Was haben Sie für Erinnerungen an den Dreh von 'Fahrenheit '451'?
Nur zum Teil gute. Truffaut war nett, aber auch wahnsinnig autoritär. Alles musste so passieren, wie er es wollte, ohne Kompromisse. Aber da ist er bei mir an Grenzen gestoßen. Stellen Sie sich vor: Er wollte meine Haare scheren. Komplett. Mein Leben lang habe ich lange Haare, und das war für mich eine Grenze, die zu überschreiten er kein Recht hatte. Vielleicht war es auch nur so ein psychologisches Männerding: dass er auf diese Art Macht über meinen Körper wollte. Dazu hatte er aber kein Recht. Das habe ich instinktiv gefühlt, obwohl ich unerfahren war und die Zusammenhänge erst viel später besser durchschaut habe. Jedenfalls blieben meine Haare dran und wir haben das dann mit Perücken gemacht. Auch mit Oskar Werner war es schwierig, jedenfalls persönlich. Ich erinnere mich, dass ich ihn wahnsinnig ernst fand und er war nicht sehr gesellig, er hat kaum gesprochen. Er sprach eigentlich nur mit Truffaut.
Sie haben auch in Hollywood gedreht, aber eigentlich nie lange. Warum?

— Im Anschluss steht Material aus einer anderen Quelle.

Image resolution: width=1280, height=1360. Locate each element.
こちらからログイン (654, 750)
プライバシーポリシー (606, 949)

Weil ich Angst hatte. Und nicht viel Selbstvertrauen. Selbst in den sechziger Jahren, als ich sehr berühmt wurde. Ich habe diesen Ort und seine Mechanik, seine eigenen physikalischen Gesetze nie wirklich verstanden. Hollywood ist wie der Mars. Wenn man dort hinkommt, muss man selber so tun, als sei man ein Marsmensch. Andererseits gibt es dieses richtige Hollywood heute gar nicht mehr. Die Presse erfindet Hollywood. Ich finde diese ganze Marketing-Arbeit stressig. Hollywood ist im Prinzip eine Wegwerf-Gesellschaft, in der die Boulevard-Presse und die Marketing-Maschinerie regieren.

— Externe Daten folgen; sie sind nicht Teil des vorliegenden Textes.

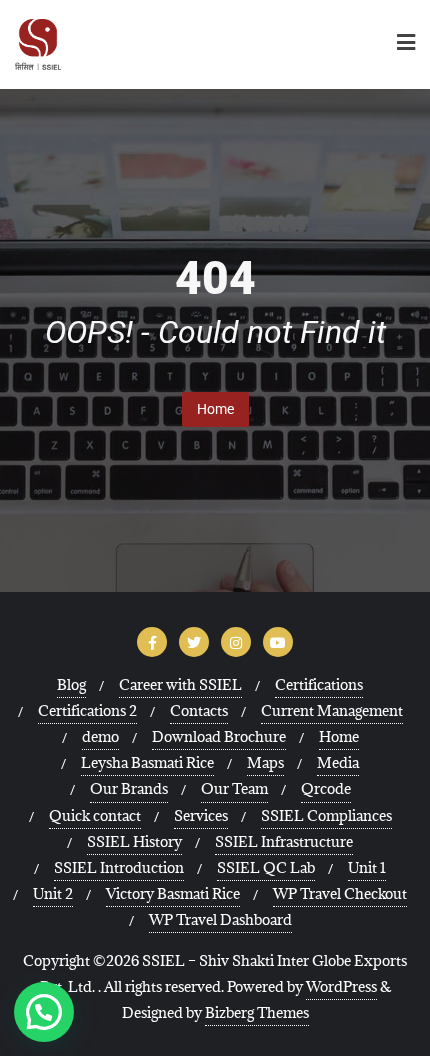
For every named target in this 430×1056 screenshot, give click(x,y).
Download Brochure (219, 736)
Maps (265, 762)
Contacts (199, 710)
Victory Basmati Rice (173, 893)
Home (215, 409)
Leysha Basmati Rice (147, 762)
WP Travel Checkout (340, 893)
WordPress (341, 986)
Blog (71, 684)
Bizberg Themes (257, 1012)
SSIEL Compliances (326, 815)
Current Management (332, 710)
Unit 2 (53, 893)
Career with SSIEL (180, 684)
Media (338, 762)
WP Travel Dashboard (220, 919)
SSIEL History (134, 841)
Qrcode (326, 788)
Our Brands (129, 788)
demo (100, 736)
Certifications (319, 684)
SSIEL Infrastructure (284, 841)
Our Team (234, 788)
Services (201, 815)
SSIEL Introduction (119, 867)
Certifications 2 (87, 710)
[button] (44, 1012)
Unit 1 (367, 867)
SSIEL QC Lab (266, 867)
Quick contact (95, 815)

Heute leben Sie vor allem ihr privates Leben?
Ja. Es gab eine Zeit, da habe ich viel Geld verdient, aber das ist mir zwischen den Fingern zerronnen. Ich bedaure das auch gar nicht. Ich bin nicht sehr materialistisch. Ab und zu arbeite ich, nicht zuletzt weil ich Ausgaben habe und das Geld gebrauchen kann. Aber ich bin keine geborene oder sehr begeisterte Schauspielerin. Davon abgesehen finde ich, jeder sollte sein eigenes Essen kochen können, sollte seine Nachbarn kennen. Das ist jetzt mein Leben. Ich kümmere mich um die Nachbarskinder, um meinen Mann, um den Garten. Mich interessiert eigentlich nur, dass die Pflanzen wachsen.
Also keine Rückkehr zum Kino?
Nein, nur gelegentlich. Und dann eher zum europäischen Film. Ich bin eine Europäerin und verstehe die europäische Sensibilität oder Amerikaner, die stark von Europa beeinflusst sind, weitaus besser.